/git-companion-scripts

Useful script collection for Git.

Primary LanguageShell

Git Companion Scripts

Introduction

Useful script collection for Git. Currently it contains file encoding validation and conversion scripts especially for multi-platform development.

They are expected to work in most Git environments with no additional software installation. Git for Windows (msysgit) is also supported.

More specifically, it's assumed the following software pieces are available:

  • Perl 5.8 or later (with Encode module).
  • Bourne shell (/bin/sh) and standard unix commands for tests.

Directories and files:

- hooks - Hook scripts for .git/hooks
  - pre-commit-encoding - pre-commit script to verify file encoding.

- utils - Utility scripts
  - ipconv - In-place converter of text encoding and newline characters.

- tests - Test scripts
  - shunit2 - shUnit2 Unix shell unit testing framework.
  - test-* - Individual test scripts.

- fixtures - Test fixtures
  - txtgen.pl - Text fixture generator.
  - *.txt - Text fixtures.

- runtests.sh - Script to run all tests.

Usage

hooks/pre-commit-encoding

Call this script from pre-commit hook .git/hooks/pre-commit.

You can specify encodings allowed to be committed for each file pattern by writing encoding or encoding=ENCODINGS on it in .gitattributes. ENCODINGS is an optional parameter of comma-separated encodings.

The script accepts emacs-like encoding notation like utf-8 utf-8-dos utf-8-with-signature-unix and so on. No newline character specifier (-unix -dos -mac) means 'dont care' - any newline characters will be accepted.

If encoding attribute without any ENCODINGS parameter is specified, default encodings will be used. The default encodings can be specified by a script argument or $default_encoding variable in the script.

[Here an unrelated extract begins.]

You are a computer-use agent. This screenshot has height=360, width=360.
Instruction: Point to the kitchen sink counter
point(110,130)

Some .gitattributes examples:

# Force ascii on log files.
*.log encoding=ascii

# Specify default encodings on text files.
*.txt encoding

# Specify a macro for encodings MSVC can process.
[attr]msvc encoding=ascii-dos,utf-8-with-signature-dos
*.c msvc
*.h msvc
*.cpp msvc

When running git commit, the script checks that each staged file has valid encoding characters, valid newline characters, or UTF-8 BOM character prior to the commit. If any infringement found the commit will be aborted.

% git add hoge.c
% git commit
hoge.c: utf8-unix (ascii-dos,utf-8-with-signature-dos)
Commit aborted!  (Use "git commit --no-verify" to skip this)

Use git commit --no-verify to skip checks by the pre-commit script.

Limitations:

  • With older Git like v1.7.4, it won't work for an initial commit.
  • It cannot handle files whose names have the sequence ": " (COLON SPACE).

utils/ipconv

ipconv is in-place converter of text encoding and newline characters.

Specify the output encoding with -e option, or modify $output_encoding variable in the script.

It accepts emacs-like encoding notation like utf-8 utf-8-unix utf-8-with-signature-unix.

Specyfing no newline character means 'dont touch.' Newline characters are not modified.

It creates backup files with suffix .orig.

License

tests/shunit2 is taken from shUnit2 and licensed under LGPL.

Other files are licensed under MIT.

Copyright (c) 2012 Takeshi Yaegashi.